Some interesting points:
- Writers should practice free love when it comes to literary/ genre writing. Write everything. Love everything.
- The artificiality in genre distinctions has more to do with marketability than content.
- In genre fiction, online magazines have more prestige and better stories, while the print magazines are mired in nostalgia.
- Kevin Brockmeier is amazing and I must read all of his books.
- Apocalypse tales are better when they have a sense of wonder amid the horror.
- Unstuck – Open for submissions through March 13, 2012.
- Fairy Tale Review – They’re open for submissions for their Yellow Issue until May 31, 2012.
|Fairy Tale Review and Unstuck|
The small white square in the center of this photograph is a music CD, full of songs inspired by fairy tales. I can’t wait to listen to it.
Margaret Atwood was the keynote speaker this year at AWP. She was witty and funny and brief, and I loved her for taking hands with the sign language interpreter for a joint bow at the end of her speech.
|Margaret Atwood speaking in the Roosevelt Theater, Chicago|
Atwood was asked to speak about the craft of writing, but she explained in her speech that she had never formally studied writing. In the end, she learned by reading and reading and reading, writing and rewriting and beginning all over again.
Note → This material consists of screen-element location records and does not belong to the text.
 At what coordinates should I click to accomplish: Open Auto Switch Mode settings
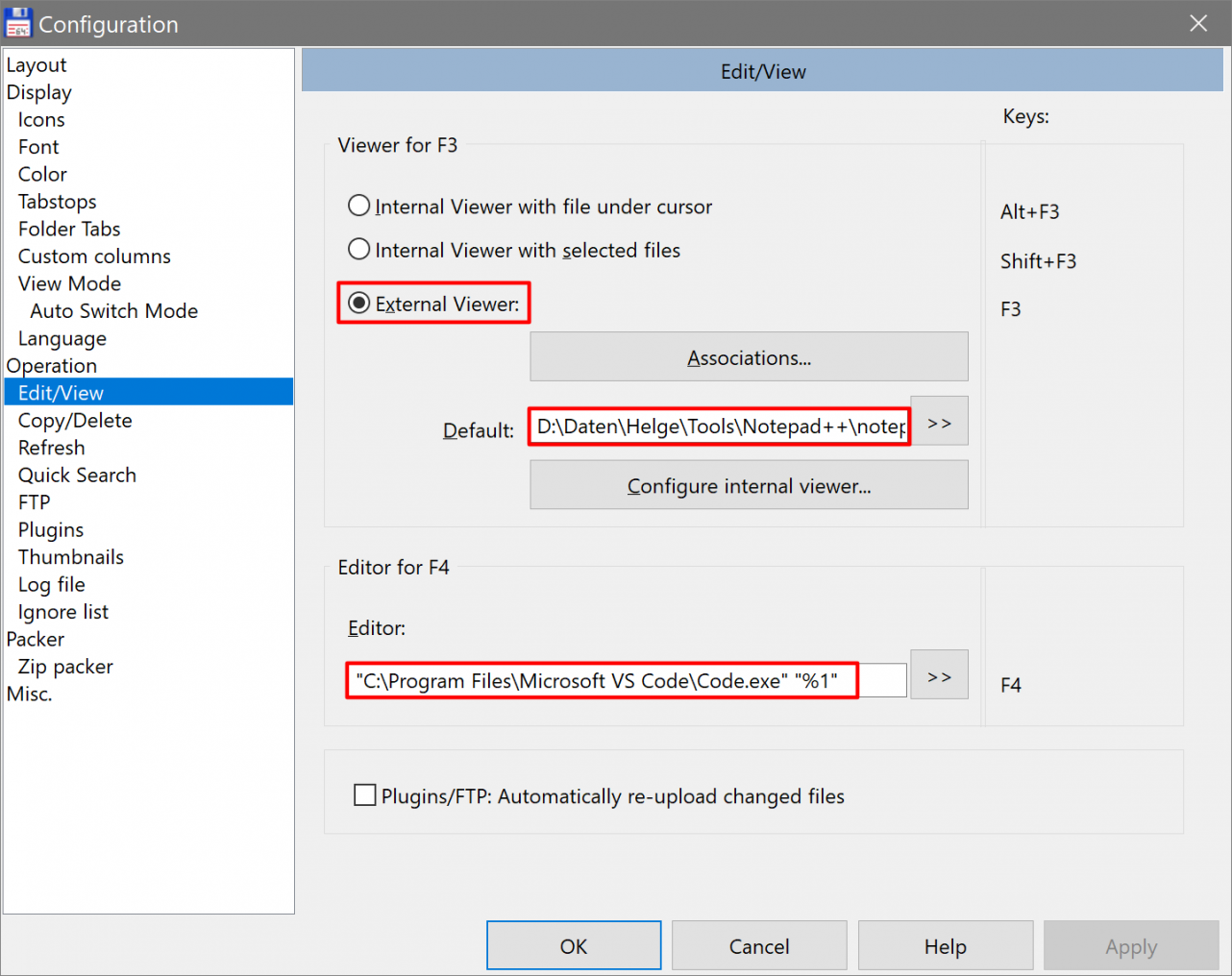point(113,311)
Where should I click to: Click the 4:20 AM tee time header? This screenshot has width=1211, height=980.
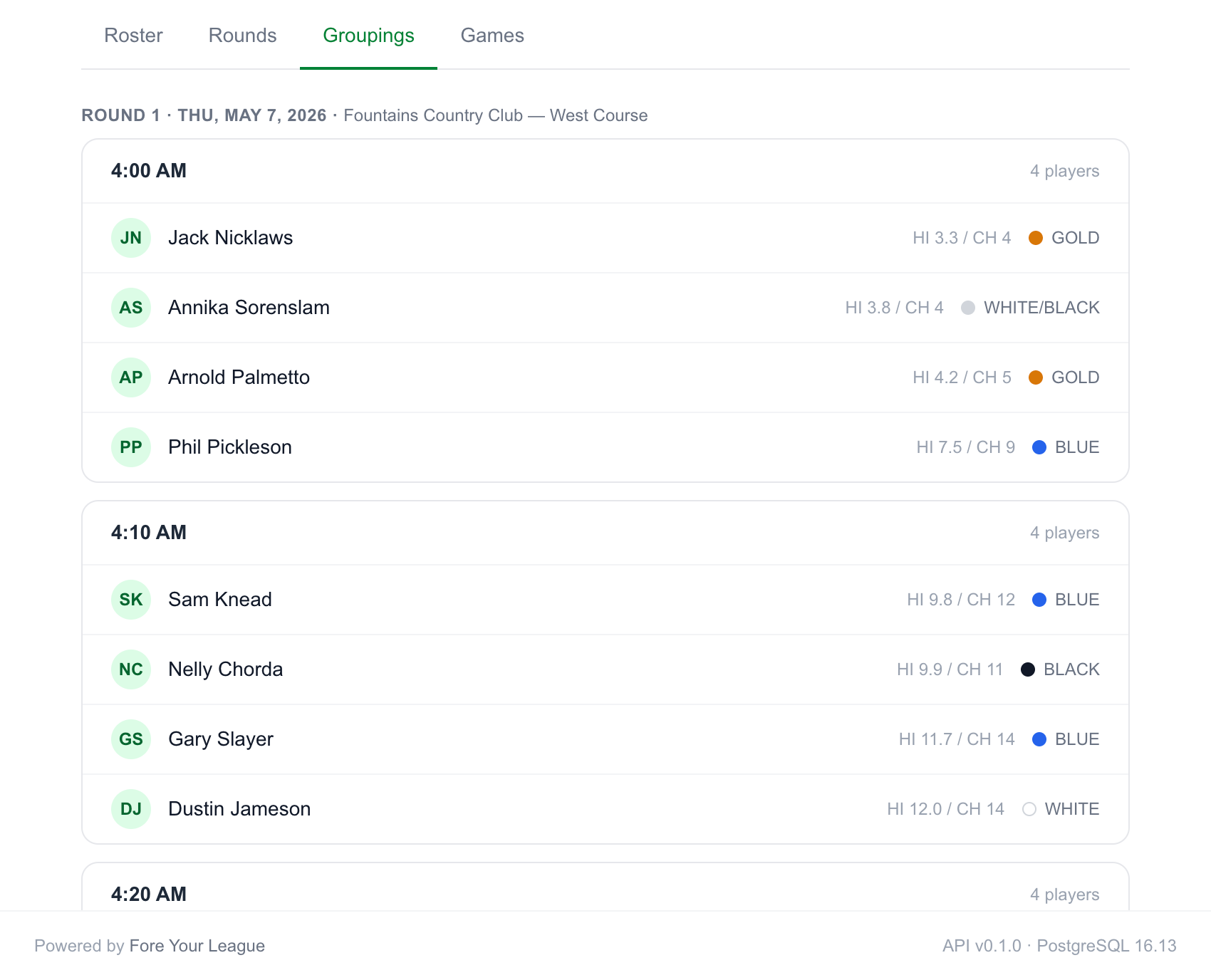[x=149, y=895]
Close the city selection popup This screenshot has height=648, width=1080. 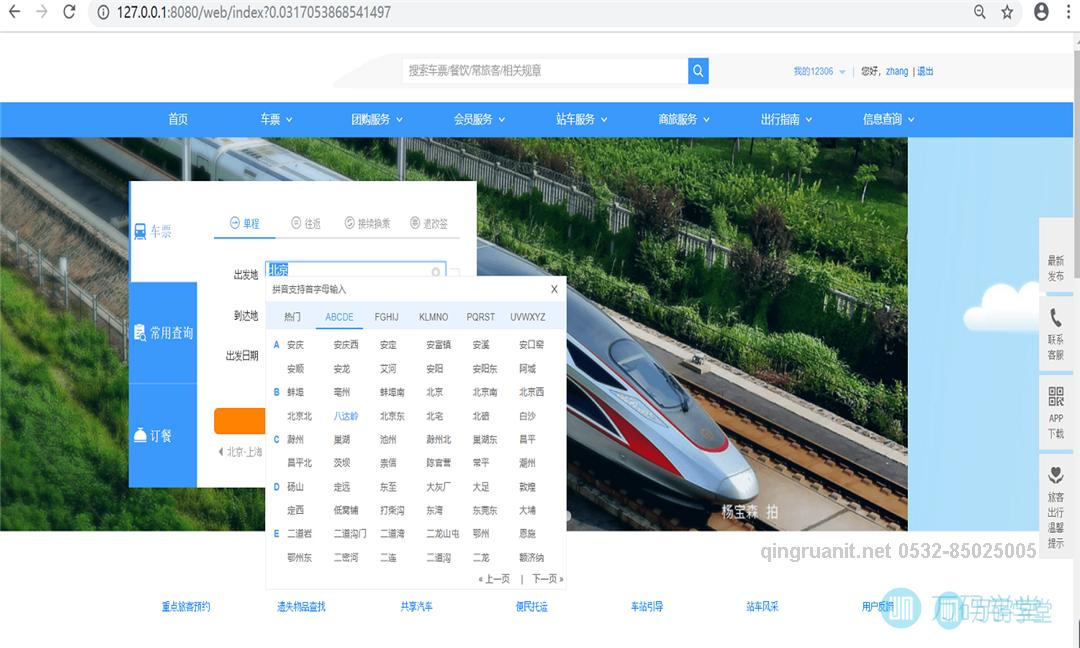point(554,289)
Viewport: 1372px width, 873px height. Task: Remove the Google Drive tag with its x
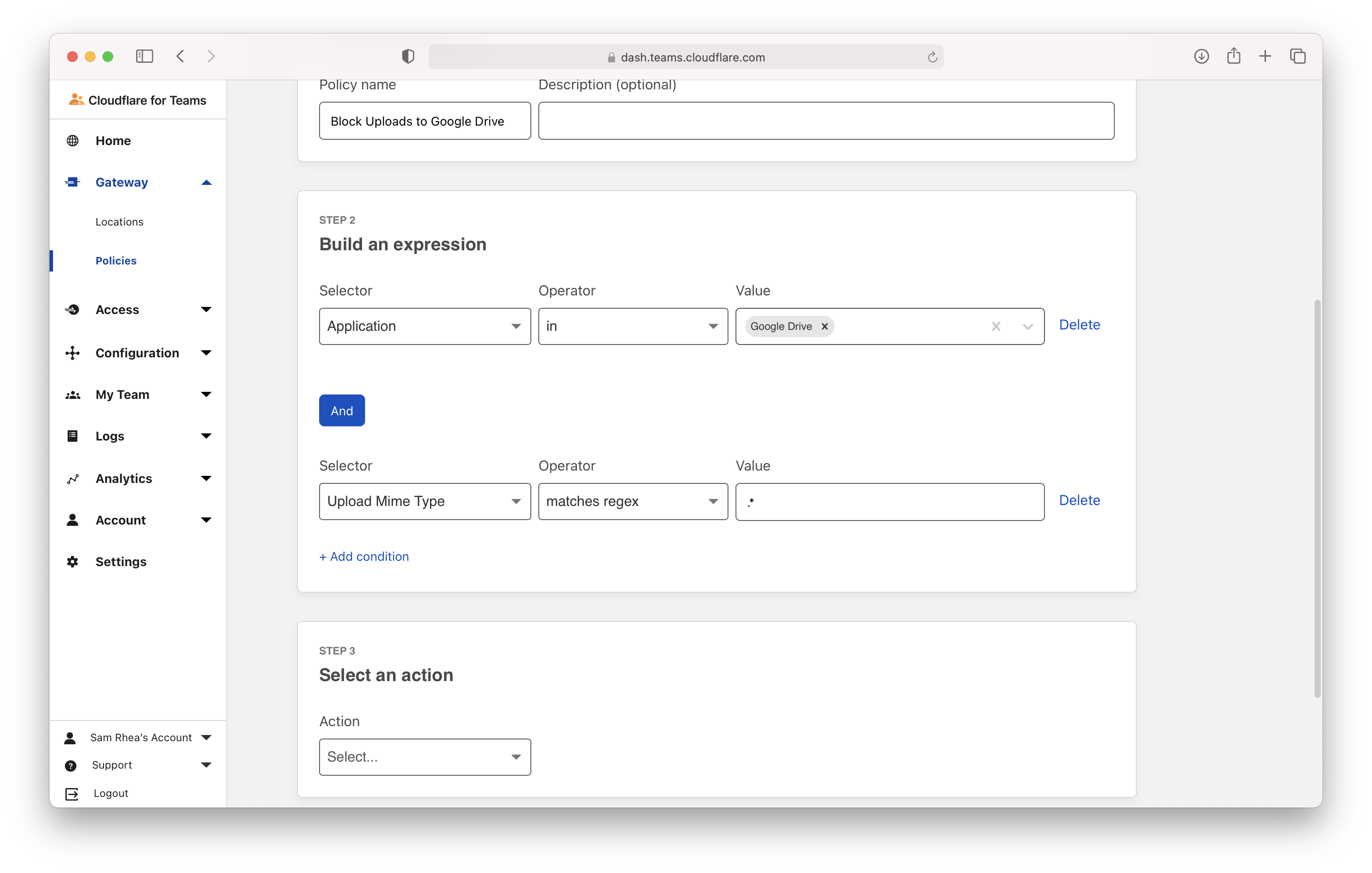tap(824, 327)
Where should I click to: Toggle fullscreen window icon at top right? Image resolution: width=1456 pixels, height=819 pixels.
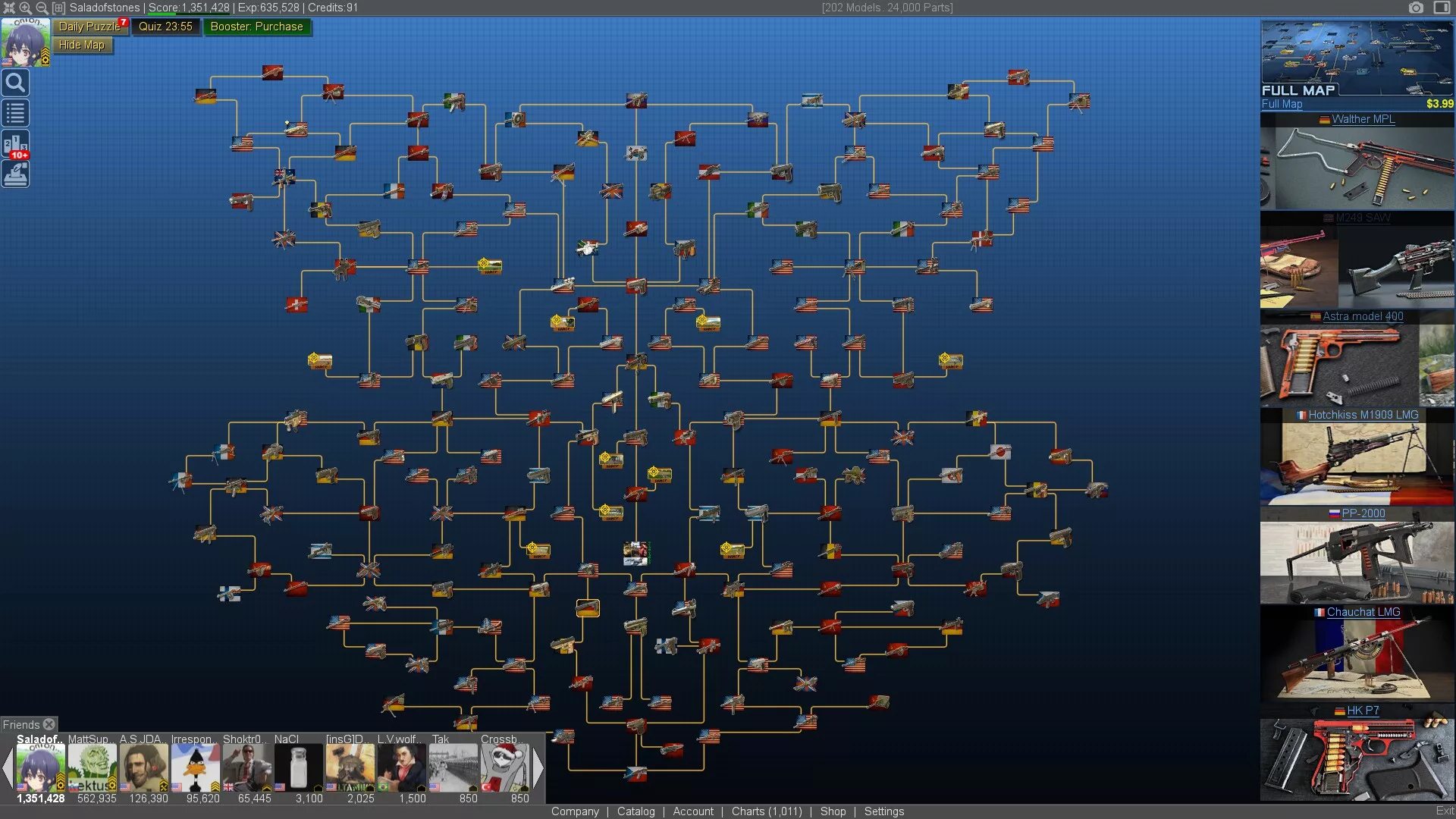click(x=1442, y=8)
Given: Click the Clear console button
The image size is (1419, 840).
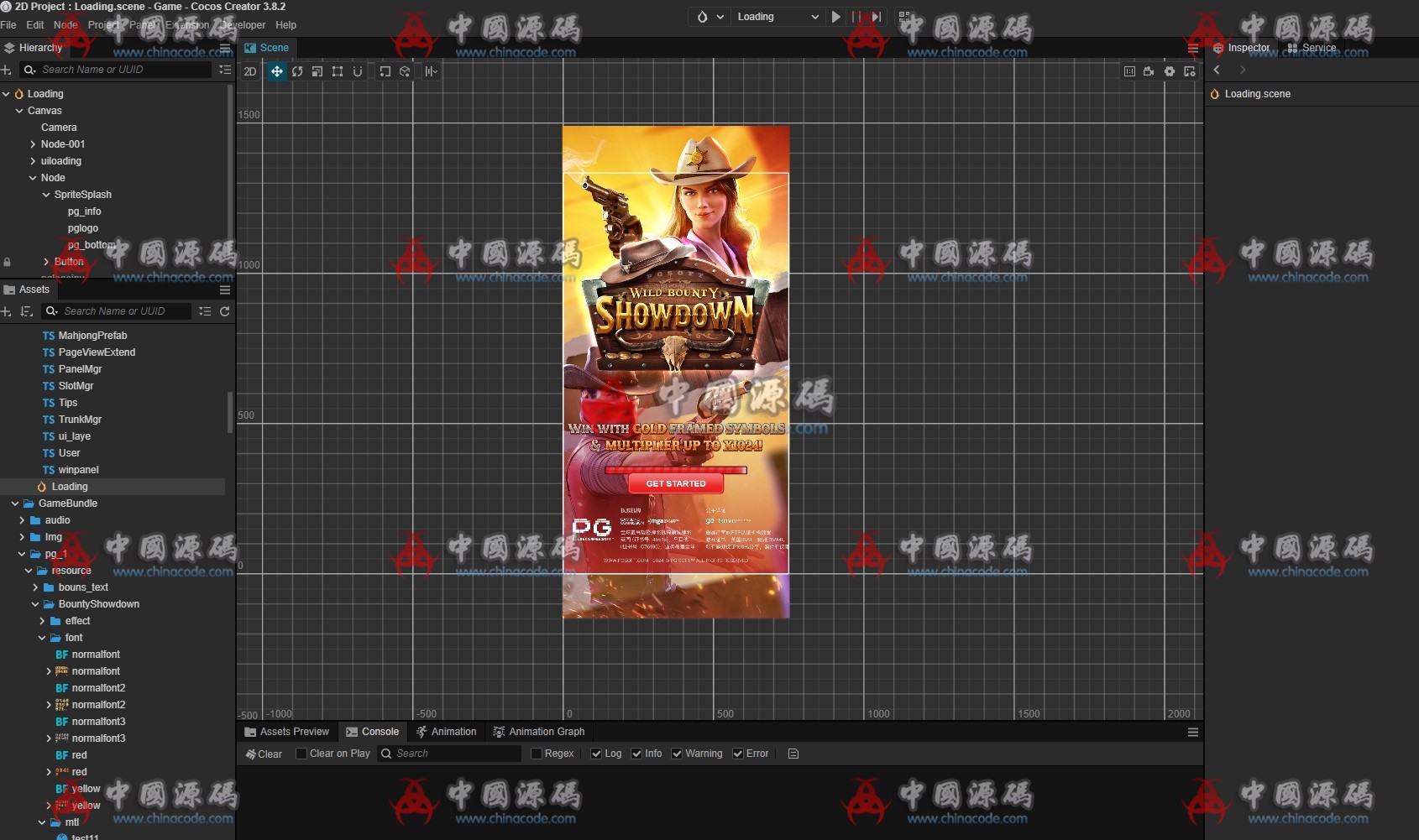Looking at the screenshot, I should [264, 754].
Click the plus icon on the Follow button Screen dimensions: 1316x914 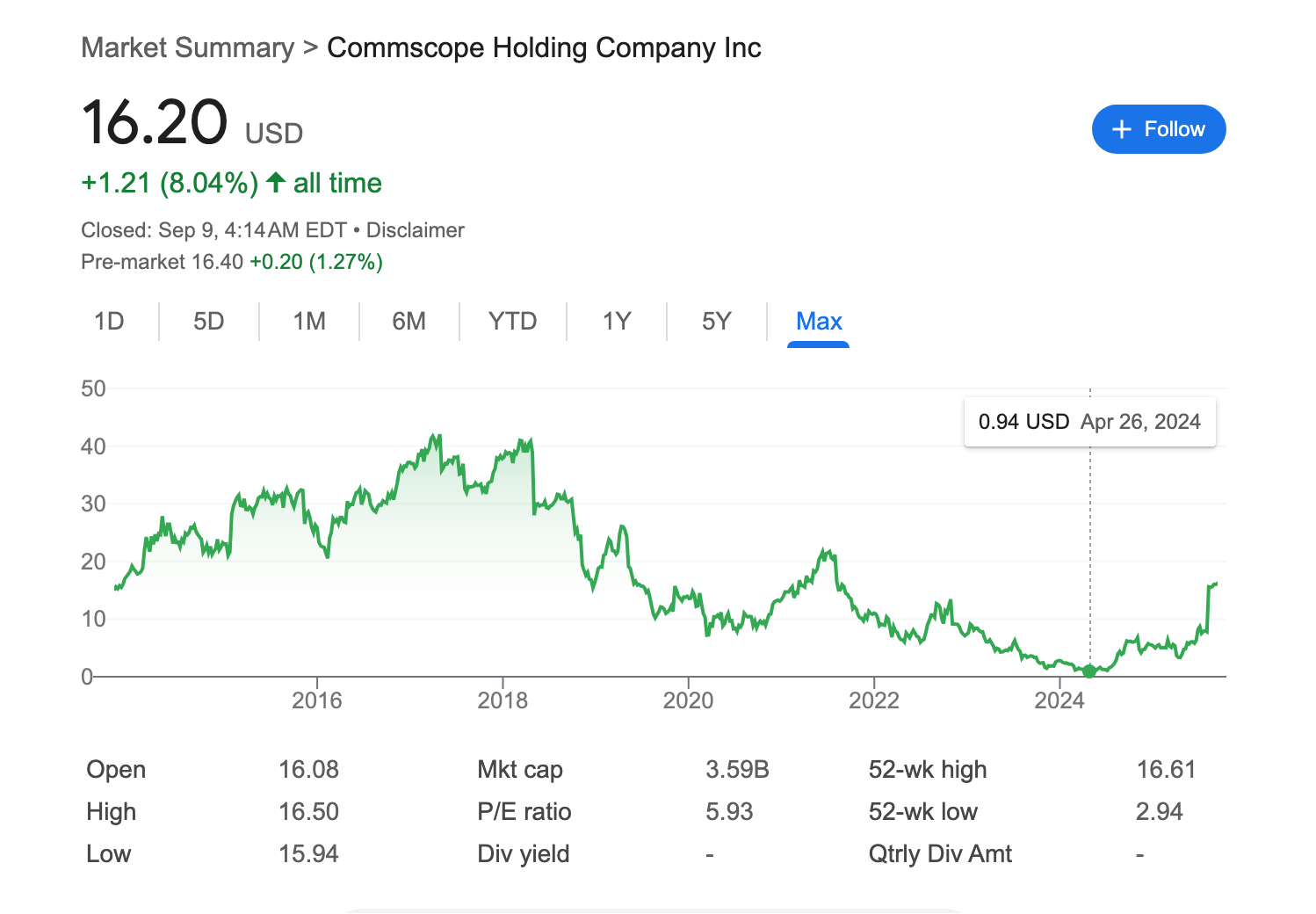click(1121, 129)
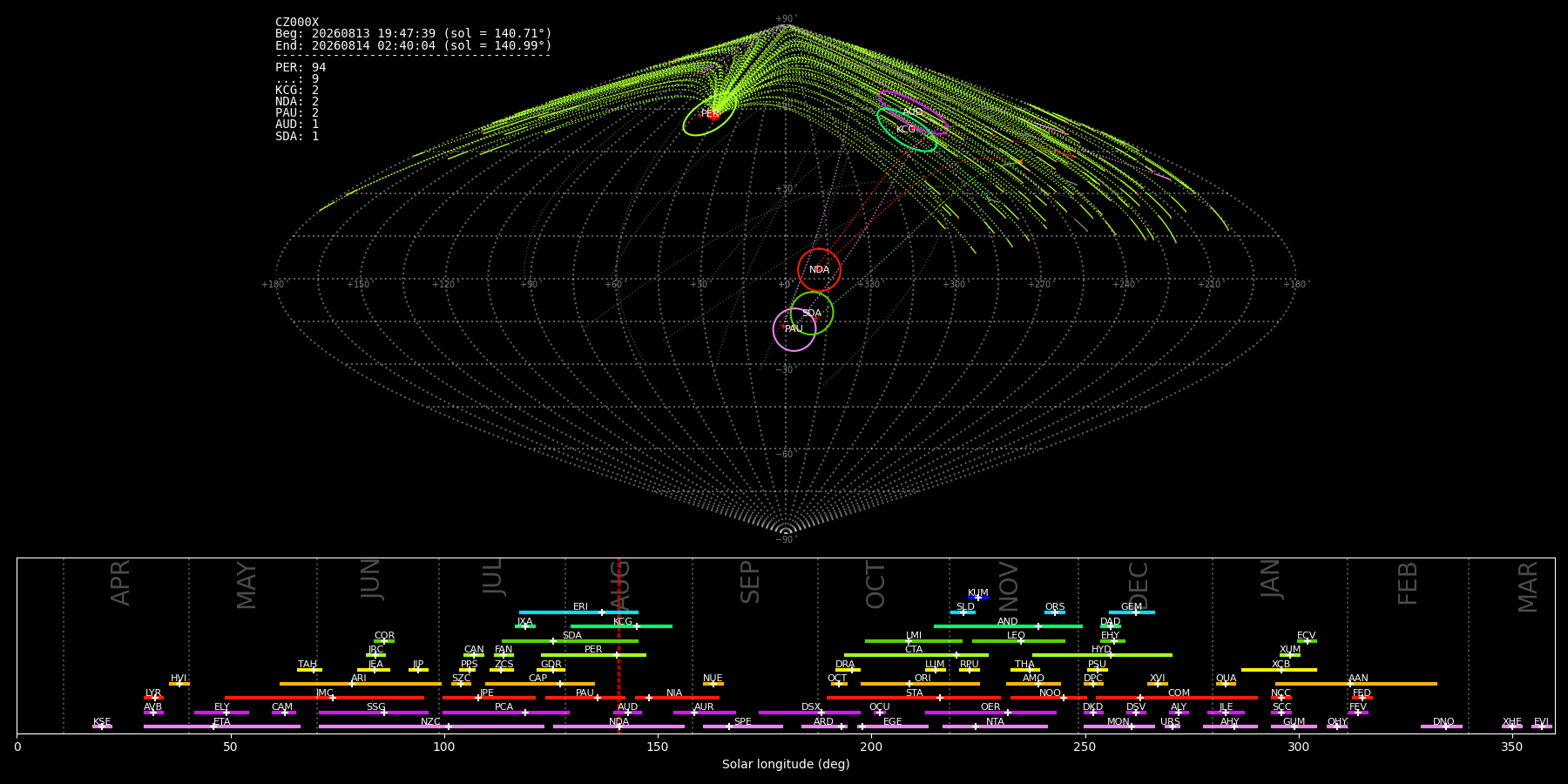
Task: Select the ETA shower bar in the timeline
Action: pyautogui.click(x=222, y=727)
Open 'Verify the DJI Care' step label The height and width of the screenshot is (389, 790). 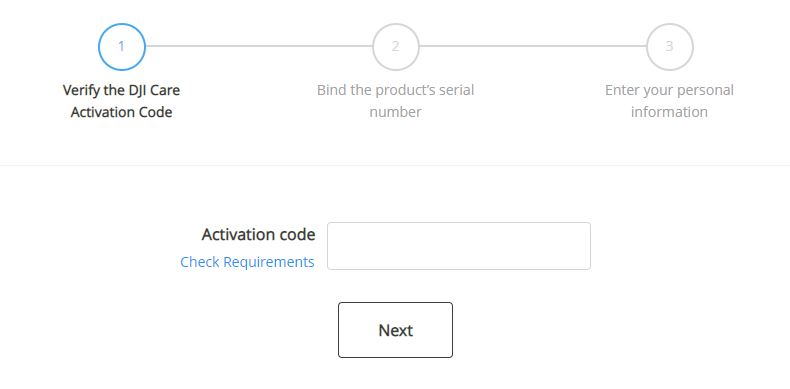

There was a book lottery for people to have up to two books signed by Margaret Atwood. I entered. I didn’t win. But it was amazing just to be able to be in the same giant auditorium with her, and to hear her speak about working tirelessly to craft stories in an encouraging but realistic way.
The Ultimate AWP Event: Hanging Out
|Clarion West 2011 Classmates Maria Romasco-Moore & Nick Tramdack|
Missed Opportunities: Panels & Events I Didn’t Attend
There were several genre events that I didn’t attend. AWP is like that – there’s always ten interesting things going on at the same time.
Here’s some of the genre events that I missed:
- Readings & Parties:
- Wag’s Review & Unstuck Reading, with readers Noam Dorr, Lucas Mann, Rachel Swirsky, and Julia Whicker.
- Unstuck Reading, with readers Gabriel Blackwell, Ian Richard Jones, Meghan McCarron, Joe Meno, Kiki Petrosino, Dan Rosenberg, Zack Savich, Francesca Thompson, and Matthew Vollmer.
- Literary Rock & Roll with Audrey Niffeneger
- Women in Jeopardy: Crime Fiction
- Fallout & Facts: Creative Nonfiction in the Nuclear Age
- I’d Take Stephenie Meyer’s Royalty Check: What Should We Be Teaching Our Students?
- Midwest Gothic: Dark Fiction of the Heartland
- Vampire by Vampire: Genre Writing and the Creative Writing Workshop
If you write genre/ weird/ fantasy/ science fiction stories and you’re thinking about going to AWP next year, then you’re likely to find a good number of events to attend and journals to discover.
For me, the best part of any convention, literary or genre, is hanging out with your writing friends. The genre people were especially open to speaking with the crowd after panels, talking about their journals at the book fair, and being introduced to genre friends. I was a little worried that I’d feel marginalized and lonely as a fantasy writer at AWP, but in the end it was a wonderful experience.